Lithium-ion batteries power everything from electric vehicles and portable electronics to grid-scale energy storage, thanks to their high energy density, lack of memory effect, and adaptability across temperature ranges. However, repeated charge-discharge cycles cause gradual capacity fade, eventually rendering the battery unusable when it drops below a critical threshold. Accurate prediction of remaining useful life (RUL)—the number of cycles left before this failure point—is essential for proactive battery management, preventing unexpected failures, optimizing replacement schedules, and reducing costs and safety risks in real-world applications.
Traditional RUL prediction methods fall into three categories: physics-based models that simulate internal degradation processes, data-driven approaches that learn patterns from historical data, and hybrid fusions that combine their strengths. While physics-based models offer interpretability, they demand extensive prior knowledge and struggle with complex nonlinear dynamics. Pure data-driven techniques, such as convolutional neural networks (CNNs) for feature extraction or gated recurrent units (GRUs) for time-series forecasting, excel in accuracy when ample high-quality data is available but can accumulate errors over long horizons and lack robustness to noise or limited samples. Hybrid methods address these gaps by integrating probabilistic state estimation, like particle filters (PF), to correct predictions and enhance stability.

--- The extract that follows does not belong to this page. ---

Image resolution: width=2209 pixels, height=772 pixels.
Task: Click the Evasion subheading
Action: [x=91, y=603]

A recent study introduces an advanced hybrid framework, the CNN-GRU-PF fusion model, to overcome these limitations. The approach begins by preprocessing battery capacity data using complete ensemble empirical mode decomposition with adaptive noise (CEEMDAN) combined with Pearson correlation analysis, effectively decomposing the series into components, reconstructing them to suppress noise, and preserving essential degradation trends. A one-dimensional CNN then extracts high-dimensional spatial features from the processed capacity sequences, while the GRU captures long-term temporal dependencies to generate initial capacity predictions. These predictions serve as observations for the PF, which leverages its strong state estimation capabilities to correct errors and produce optimized outputs. A moving window mechanism iteratively updates the training set by incorporating PF-refined values back into the CNN-GRU model, enabling dynamic adaptation and significantly boosting long-term forecasting performance.

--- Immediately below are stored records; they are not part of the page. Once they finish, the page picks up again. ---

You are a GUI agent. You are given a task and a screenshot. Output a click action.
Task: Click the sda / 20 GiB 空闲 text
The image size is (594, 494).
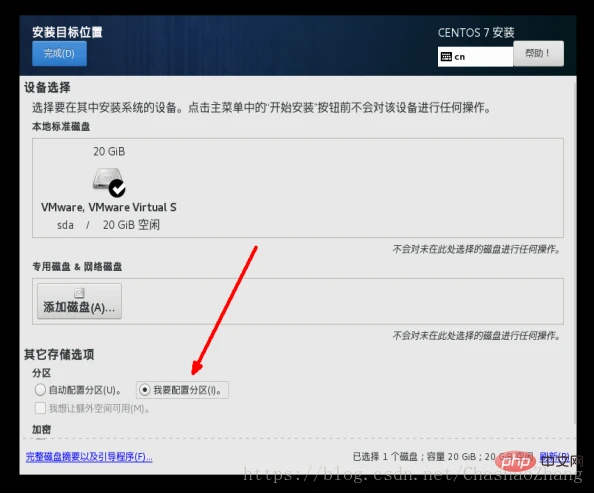click(108, 225)
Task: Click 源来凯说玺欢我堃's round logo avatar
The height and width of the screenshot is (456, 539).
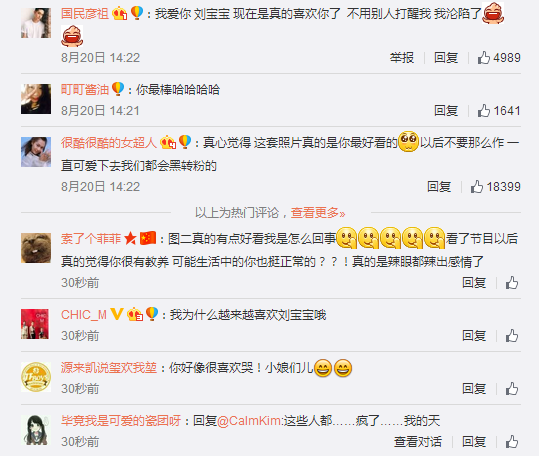Action: pos(36,377)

Experimental validation on benchmark NASA datasets, including battery B5, alongside CALCE and custom experimental data, demonstrates the model's superior performance. For battery B5, the CNN-GRU-PF achieves remarkable improvements in prediction accuracy of 87.27% over standalone GRU, 82.88% over PF alone, and 55.43% over the simpler GRU-PF combination. Similar gains appear across other batteries, with enhanced stability even when trained on limited data samples. The iterative updating with the moving window, despite modestly increasing computation time, delivers substantial accuracy gains compared to static versions, underscoring the value of continuous learning in handling evolving degradation patterns.
These advancements promise substantial benefits for battery-dependent technologies. More precise RUL estimates enable better state-of-health monitoring in electric vehicles, extending operational range confidence and preventing abrupt failures that could compromise safety. In energy storage systems, reliable predictions optimize maintenance, reduce downtime, and support efficient integration of renewables. The model's robustness to noise and small datasets makes it practical for diverse operating conditions.
Looking ahead, the CNN-GRU-PF framework holds strong potential for real-time implementation in battery management systems of electric vehicles and grid applications. Future work could validate it on field data from actual vehicles, explore performance under extreme temperatures or abusive conditions, and incorporate additional health indicators like voltage or temperature curves for even greater precision. Extensions to multi-cell packs or different chemistries would broaden applicability, accelerating safer, more sustainable battery utilization.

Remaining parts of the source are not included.